* **EXERCISE OBJECTIVE**
From the records that follow, copy every line in which "This" appears.

─── DATASET EXTRACT ───

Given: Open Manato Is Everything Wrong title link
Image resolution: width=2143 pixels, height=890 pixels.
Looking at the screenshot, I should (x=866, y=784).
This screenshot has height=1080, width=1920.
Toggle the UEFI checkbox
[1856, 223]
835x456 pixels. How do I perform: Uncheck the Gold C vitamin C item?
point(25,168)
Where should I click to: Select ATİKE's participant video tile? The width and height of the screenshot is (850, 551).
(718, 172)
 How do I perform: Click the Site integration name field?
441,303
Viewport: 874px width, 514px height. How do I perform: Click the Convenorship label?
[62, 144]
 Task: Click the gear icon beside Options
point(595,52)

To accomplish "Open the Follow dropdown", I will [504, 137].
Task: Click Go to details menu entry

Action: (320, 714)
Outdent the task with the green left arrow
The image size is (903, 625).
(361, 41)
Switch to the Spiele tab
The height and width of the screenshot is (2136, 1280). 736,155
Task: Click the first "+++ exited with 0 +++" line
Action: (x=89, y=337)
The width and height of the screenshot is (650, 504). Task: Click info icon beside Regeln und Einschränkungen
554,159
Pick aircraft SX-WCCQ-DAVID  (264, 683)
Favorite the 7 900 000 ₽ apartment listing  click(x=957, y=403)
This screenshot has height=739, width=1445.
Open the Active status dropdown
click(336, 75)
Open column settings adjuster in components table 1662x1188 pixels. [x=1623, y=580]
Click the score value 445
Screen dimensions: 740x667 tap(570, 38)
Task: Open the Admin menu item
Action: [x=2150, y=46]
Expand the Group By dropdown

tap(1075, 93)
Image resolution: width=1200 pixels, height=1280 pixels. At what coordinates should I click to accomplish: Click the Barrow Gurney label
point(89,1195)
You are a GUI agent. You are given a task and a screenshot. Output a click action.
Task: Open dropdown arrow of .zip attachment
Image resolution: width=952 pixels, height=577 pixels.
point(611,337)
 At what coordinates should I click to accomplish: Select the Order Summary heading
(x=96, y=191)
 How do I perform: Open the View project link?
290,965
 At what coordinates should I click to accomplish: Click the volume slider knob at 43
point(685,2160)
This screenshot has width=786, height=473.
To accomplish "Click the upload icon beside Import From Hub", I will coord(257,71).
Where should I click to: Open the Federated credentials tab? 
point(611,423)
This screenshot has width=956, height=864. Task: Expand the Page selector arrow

───

* **RESPONSE AREA**
This screenshot has height=1080, width=1920.
This screenshot has height=739, width=1445.
This screenshot has width=786, height=473.
This screenshot has width=956, height=864. Task: Expand the Page selector arrow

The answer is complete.